This past November, we posted a blog about the death penalty conviction of Ariel Escobar, who was sitting on Texas’ death row at the time, awaiting execution.

 

Escobar was convicted for the May 31, 2009, rape and murder of 17-year-old Bianca Maldonado in an apartment in Austin, Texas. Escobar lived in the same apartment complex at the time of the killing.

 

Escobar was arrested on June 3, 2009, in connection with the Maldonado slaying. Six years later (May 2011), a jury convicted Escobar and sentenced him to death.

 

Prosecutors at the trial relied almost exclusively on DNA evidence presented by analysts and experts with the Austin Police Department’s DNA lab, a unit of the department’s Forensic Science Division. Their testimony placed Escobar in Maldonado’s apartment at the time of her murder.

 

In 2016, that DNA evidence was called into question after the DNA unit was shut down by the APD following an audit by the Texas Forensic Science Commission. The audit found that the DNA lab had contaminated evidence, used testing protocols not accepted by the scientific community, and followed internal policies that allowed testing of tainted evidence.

 

On October 18, 2017, in light of these revelations, the Texas Court of Criminal Appeals (CCA)  instructed the Travis County trial court to conduct a habeas corpus hearing to determine the reliability of the forensic evidence used to convict Escobar.

 

In December 2021, Travis County Criminal District Court David Walberg issued factual and legal conclusions to the CCA recommending that Escobar be granted a new trial because his 2011 conviction was fundamentally flawed.

 

Current Travis County District Attorney Jose P. Garza inherited the Escobar case after his election in November 2020. His office conducted its review of the Escobar case. As the evidence mounted that an injustice had been done, he joined Escobar’s attorneys urging the CCA to accept Judge Walberg’s recommendation and order a new trial.

 

On January 26, 2022, the CCA rejected that recommendation by Judge Walberg.
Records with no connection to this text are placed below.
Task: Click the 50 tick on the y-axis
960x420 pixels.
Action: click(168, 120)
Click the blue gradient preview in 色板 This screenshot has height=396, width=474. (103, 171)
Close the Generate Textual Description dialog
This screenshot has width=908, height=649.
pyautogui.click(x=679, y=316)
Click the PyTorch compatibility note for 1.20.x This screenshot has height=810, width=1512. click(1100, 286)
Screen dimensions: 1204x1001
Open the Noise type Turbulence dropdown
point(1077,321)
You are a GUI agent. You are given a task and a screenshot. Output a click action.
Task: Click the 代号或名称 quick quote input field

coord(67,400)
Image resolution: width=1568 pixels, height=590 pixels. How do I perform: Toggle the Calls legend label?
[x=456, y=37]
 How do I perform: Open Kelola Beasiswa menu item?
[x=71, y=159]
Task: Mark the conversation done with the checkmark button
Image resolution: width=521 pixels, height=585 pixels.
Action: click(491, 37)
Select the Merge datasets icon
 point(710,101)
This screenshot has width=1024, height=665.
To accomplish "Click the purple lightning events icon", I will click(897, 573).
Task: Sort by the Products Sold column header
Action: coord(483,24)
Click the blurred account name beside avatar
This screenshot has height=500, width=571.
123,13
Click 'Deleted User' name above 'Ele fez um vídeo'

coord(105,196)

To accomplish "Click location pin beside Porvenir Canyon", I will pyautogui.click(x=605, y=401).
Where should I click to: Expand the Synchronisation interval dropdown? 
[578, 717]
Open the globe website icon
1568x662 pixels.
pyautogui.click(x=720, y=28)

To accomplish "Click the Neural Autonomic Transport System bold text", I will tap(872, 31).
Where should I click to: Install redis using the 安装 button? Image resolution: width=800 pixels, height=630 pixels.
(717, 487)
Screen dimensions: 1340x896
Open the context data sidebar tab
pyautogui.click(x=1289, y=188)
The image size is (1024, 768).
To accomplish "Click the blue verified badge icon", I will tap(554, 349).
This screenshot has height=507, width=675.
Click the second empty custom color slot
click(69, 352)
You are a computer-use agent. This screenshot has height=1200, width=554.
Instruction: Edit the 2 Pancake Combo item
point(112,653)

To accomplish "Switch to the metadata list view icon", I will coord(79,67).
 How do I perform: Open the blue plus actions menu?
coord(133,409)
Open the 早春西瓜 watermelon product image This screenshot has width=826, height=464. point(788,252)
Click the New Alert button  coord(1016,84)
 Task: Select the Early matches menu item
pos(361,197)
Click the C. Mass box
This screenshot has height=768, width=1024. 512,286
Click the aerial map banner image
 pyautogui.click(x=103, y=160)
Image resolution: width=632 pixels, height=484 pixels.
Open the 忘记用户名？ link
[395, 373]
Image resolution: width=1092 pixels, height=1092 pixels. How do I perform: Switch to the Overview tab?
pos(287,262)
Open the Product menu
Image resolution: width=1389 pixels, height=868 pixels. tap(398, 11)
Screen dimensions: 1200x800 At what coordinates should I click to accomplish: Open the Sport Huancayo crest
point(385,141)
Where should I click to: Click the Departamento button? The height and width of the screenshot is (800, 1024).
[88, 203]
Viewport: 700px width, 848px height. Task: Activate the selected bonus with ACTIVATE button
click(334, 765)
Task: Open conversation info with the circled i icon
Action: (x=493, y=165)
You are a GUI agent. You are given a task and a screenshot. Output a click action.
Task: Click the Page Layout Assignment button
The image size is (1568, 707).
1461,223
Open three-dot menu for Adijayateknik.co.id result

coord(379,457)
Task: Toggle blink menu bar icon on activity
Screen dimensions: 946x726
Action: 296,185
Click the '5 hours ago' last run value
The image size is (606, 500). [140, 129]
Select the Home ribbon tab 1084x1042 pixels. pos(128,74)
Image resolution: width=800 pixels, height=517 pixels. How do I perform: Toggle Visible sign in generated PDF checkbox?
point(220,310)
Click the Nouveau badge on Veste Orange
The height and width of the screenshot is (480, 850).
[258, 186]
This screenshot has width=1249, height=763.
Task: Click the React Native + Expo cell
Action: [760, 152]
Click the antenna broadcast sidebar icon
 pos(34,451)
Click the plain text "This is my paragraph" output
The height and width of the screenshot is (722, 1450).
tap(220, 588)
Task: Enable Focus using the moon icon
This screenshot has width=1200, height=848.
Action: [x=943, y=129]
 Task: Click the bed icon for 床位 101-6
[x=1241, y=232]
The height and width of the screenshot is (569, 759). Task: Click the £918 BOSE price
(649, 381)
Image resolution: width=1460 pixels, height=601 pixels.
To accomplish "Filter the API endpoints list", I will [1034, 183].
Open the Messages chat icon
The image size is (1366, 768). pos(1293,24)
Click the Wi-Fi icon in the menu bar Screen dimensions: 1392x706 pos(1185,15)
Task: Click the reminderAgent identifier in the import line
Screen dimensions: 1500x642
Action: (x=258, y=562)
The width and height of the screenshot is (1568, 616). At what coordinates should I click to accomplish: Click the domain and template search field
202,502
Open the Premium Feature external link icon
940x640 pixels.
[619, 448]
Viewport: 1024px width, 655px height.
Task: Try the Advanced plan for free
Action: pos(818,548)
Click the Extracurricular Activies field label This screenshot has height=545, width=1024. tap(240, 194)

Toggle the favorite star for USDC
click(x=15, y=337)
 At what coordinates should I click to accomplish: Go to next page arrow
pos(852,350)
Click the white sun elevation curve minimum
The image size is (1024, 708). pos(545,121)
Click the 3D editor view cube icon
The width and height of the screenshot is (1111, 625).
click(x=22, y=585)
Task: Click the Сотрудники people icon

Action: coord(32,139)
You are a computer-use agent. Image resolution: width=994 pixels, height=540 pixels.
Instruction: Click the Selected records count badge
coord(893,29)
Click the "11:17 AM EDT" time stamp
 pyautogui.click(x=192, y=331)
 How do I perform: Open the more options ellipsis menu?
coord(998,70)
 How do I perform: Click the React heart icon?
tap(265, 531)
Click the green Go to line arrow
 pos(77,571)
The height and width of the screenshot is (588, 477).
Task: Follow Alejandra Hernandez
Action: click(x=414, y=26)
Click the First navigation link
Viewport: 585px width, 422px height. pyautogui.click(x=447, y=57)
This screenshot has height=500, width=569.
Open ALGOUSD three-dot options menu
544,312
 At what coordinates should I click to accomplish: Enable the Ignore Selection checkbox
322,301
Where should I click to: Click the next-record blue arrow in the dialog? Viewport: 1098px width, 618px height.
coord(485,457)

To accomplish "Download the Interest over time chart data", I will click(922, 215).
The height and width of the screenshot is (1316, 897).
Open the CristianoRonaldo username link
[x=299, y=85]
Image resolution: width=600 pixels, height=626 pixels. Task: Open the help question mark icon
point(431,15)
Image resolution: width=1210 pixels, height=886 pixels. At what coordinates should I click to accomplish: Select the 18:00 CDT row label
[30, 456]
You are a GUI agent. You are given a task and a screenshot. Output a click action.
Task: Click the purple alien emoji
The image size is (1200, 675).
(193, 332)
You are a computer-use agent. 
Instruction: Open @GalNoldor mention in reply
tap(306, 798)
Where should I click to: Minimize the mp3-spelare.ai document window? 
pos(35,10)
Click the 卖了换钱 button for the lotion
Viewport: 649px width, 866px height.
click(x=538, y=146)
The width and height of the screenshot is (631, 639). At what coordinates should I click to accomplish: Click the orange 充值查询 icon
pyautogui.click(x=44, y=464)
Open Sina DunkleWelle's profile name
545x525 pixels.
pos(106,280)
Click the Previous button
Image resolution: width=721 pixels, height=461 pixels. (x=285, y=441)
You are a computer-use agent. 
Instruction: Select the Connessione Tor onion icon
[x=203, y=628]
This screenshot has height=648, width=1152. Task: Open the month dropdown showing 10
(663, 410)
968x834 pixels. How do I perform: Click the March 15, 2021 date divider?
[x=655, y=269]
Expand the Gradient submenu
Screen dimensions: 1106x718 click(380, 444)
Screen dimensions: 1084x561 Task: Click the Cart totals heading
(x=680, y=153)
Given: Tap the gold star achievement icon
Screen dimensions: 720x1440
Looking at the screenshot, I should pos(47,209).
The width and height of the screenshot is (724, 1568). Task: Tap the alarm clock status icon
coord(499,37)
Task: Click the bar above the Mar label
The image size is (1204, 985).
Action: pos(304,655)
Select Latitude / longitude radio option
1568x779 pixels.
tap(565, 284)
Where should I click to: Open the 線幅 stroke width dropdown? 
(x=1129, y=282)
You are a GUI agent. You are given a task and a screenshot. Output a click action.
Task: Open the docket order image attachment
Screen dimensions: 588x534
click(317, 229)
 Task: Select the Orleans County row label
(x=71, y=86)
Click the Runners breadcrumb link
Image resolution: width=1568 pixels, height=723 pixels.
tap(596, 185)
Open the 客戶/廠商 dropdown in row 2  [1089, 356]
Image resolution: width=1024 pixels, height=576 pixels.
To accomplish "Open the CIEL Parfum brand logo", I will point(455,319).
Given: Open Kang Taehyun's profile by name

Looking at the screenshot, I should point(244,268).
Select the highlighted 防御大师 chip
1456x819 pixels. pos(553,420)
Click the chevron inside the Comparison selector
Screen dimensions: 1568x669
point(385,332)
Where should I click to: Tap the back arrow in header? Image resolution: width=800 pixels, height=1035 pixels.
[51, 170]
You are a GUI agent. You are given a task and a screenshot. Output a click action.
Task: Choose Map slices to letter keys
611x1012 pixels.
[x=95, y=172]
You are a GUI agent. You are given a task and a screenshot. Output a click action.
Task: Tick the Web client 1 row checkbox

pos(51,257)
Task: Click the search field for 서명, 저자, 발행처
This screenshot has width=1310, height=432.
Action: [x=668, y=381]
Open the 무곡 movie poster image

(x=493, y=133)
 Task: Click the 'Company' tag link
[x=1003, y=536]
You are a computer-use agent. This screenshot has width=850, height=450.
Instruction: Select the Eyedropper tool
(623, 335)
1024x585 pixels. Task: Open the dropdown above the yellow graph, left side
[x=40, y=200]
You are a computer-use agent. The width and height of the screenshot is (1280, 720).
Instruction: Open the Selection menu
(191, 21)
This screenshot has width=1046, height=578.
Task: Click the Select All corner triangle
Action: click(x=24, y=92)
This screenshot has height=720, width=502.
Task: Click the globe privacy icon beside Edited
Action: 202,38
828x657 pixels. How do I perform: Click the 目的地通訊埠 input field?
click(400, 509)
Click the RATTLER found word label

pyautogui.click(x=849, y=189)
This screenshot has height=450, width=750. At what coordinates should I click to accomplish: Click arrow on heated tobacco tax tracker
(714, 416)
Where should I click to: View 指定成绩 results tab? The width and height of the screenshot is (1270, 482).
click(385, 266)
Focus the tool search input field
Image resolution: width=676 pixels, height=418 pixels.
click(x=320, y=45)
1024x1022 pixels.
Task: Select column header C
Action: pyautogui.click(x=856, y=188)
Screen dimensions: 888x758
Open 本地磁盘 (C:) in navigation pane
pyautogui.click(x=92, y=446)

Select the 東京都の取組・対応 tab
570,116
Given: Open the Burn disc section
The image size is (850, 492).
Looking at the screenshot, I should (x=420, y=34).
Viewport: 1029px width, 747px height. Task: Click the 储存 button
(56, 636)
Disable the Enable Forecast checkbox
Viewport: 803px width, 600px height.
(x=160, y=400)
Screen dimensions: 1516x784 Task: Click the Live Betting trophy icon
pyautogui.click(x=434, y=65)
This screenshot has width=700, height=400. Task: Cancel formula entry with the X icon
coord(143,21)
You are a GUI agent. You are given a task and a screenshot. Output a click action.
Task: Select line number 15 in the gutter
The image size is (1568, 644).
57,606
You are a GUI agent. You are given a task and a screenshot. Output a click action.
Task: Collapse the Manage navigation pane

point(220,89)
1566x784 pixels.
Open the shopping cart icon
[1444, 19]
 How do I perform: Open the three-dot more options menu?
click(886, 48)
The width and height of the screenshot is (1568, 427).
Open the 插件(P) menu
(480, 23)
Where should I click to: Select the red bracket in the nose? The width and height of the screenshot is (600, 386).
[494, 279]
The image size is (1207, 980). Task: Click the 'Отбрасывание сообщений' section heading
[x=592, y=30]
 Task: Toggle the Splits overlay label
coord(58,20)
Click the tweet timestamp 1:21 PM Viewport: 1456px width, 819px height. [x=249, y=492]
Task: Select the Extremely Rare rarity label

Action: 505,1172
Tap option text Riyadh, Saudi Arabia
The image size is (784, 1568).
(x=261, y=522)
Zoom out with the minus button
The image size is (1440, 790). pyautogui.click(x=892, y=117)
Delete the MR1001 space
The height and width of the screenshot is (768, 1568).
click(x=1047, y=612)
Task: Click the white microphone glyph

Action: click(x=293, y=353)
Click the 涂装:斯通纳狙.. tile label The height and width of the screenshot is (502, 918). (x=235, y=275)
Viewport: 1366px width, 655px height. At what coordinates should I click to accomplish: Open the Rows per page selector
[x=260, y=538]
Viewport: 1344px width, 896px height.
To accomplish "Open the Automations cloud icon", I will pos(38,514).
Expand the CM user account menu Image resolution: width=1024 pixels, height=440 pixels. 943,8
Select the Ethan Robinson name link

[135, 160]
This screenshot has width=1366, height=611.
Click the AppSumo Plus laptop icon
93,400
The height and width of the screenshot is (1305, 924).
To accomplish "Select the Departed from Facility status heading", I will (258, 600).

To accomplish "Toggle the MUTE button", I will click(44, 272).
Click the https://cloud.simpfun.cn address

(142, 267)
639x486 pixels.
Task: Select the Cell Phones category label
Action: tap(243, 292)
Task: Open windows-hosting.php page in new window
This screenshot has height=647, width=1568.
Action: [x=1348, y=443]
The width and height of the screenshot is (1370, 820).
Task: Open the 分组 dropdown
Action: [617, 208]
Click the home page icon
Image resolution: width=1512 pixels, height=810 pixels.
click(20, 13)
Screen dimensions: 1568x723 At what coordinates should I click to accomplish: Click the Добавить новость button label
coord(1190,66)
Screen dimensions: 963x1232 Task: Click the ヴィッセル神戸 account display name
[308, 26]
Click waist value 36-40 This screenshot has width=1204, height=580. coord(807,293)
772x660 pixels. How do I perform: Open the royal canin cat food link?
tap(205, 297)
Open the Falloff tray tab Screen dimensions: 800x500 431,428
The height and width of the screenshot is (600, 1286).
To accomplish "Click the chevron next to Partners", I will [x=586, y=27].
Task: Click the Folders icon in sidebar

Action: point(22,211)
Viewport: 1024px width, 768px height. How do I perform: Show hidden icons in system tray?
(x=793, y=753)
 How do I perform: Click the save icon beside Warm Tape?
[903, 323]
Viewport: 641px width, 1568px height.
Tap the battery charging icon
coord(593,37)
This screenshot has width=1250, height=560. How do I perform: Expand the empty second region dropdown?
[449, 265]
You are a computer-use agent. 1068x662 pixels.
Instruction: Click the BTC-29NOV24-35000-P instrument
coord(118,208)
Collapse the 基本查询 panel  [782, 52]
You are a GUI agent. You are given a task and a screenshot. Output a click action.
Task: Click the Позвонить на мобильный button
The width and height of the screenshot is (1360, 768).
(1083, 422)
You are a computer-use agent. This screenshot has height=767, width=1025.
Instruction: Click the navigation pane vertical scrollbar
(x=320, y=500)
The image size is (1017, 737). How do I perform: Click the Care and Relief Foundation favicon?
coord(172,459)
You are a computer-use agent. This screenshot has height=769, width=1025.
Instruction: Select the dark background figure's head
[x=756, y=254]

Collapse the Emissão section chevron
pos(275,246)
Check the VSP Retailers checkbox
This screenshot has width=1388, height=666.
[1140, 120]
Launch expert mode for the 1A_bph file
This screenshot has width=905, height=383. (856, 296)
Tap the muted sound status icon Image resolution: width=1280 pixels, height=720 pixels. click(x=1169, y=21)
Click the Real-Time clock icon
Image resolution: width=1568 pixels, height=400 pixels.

The appeals court found that Escobar had failed to show that favorable evidence had been suppressed. The Court went further, saying that even if they accepted the premise that evidence material to innocence had been suppressed, the suppression did not warrant a new trial because prosecutors had presented “other evidence” to establish guilt.

 

District Attorney Garza joined Escobar’s attorneys again by filing a 39-page petition asking the U.S. Supreme Court to reverse the CCA decision and order a new trial.

 

On January 9, 2023, with a man’s life hanging in the balance, the Supreme Court vacated the CCA’s decision and instructed the state court to take a second look at the case.

 

Escobar’s attorney, Benjamin Wolff, who is the director of the Office of Capital and Forensics, had these significant observations for the Texas Tribune in the wake of the Supreme Court decision:

 

“The trial court, the defense and the prosecution all agree that Mr. Escobar should not have been convicted because evidence used to convict was entirely unreliable. Thankfully, the Supreme Court stepped in and recognized that, in a death penalty case, it matters when the state can no longer support a case.”

 

Saying the Supreme Court decision was “an important day for justice,” DA Garza told the Tribune that:

 

“It is undeniable that the jury in this case was told things that ended up not being accurate. We believe it’s really important for someone accused of a crime to have a jury that has access to complete and accurate facts. We hope that the Court of Criminal Appeals will share that perspective and review the facts of this case.”

 

There is no guarantee that the Texas Court of Criminal Appeals will fairly “review the facts of the case.” Roxanna Asgarian, the writer of the June 9, 2023, Tribune report, pointed to the contentious history the CCA has with the Supreme Court in such cases:

 

“It’s rare in Texas for the prosecution to reverse course in these types of high-profile cases, even when new evidence is found. In such cases, though the Court of Criminal Appeals has at least once failed to be swayed. Bobby Moore, another death row inmate, was twice found by the U.S. Supreme Court to be intellectually disabled and therefore ineligible for the death penalty – and was supported in that case by Harris County District Attorney Kim Ogg. After the first Supreme Court ruling, the Texas Court of Criminal Appeals again found Moore eligible for execution; he was granted parole in 2020 after the second, more forceful Supreme Court ruling was issued in 2019.”

 

Justice is an elusive concept. It is never cut-and-dry. There are rough edges and soft contours that shape the concept in every case. For example, Bobby Moore went from being a “worst of the worst” murderer in 2019 to being a candidate for parole in 2020.

 

Facts alone do not always determine a “just” outcome in a case. There was other evidence—whether or not that evidence was “sufficient,” as the CCA concluded in 2022—that Ariel Escobar did brutally rape and murder Bianca Maldonado. But the contaminated DNA evidence upon which the prosecution primarily relied to prove guilt legally undermined whatever factual sufficiency the “other evidence” may have had.

 

Hopefully, the law will prevail in the Escobar case as it did in the Bobby Moore case.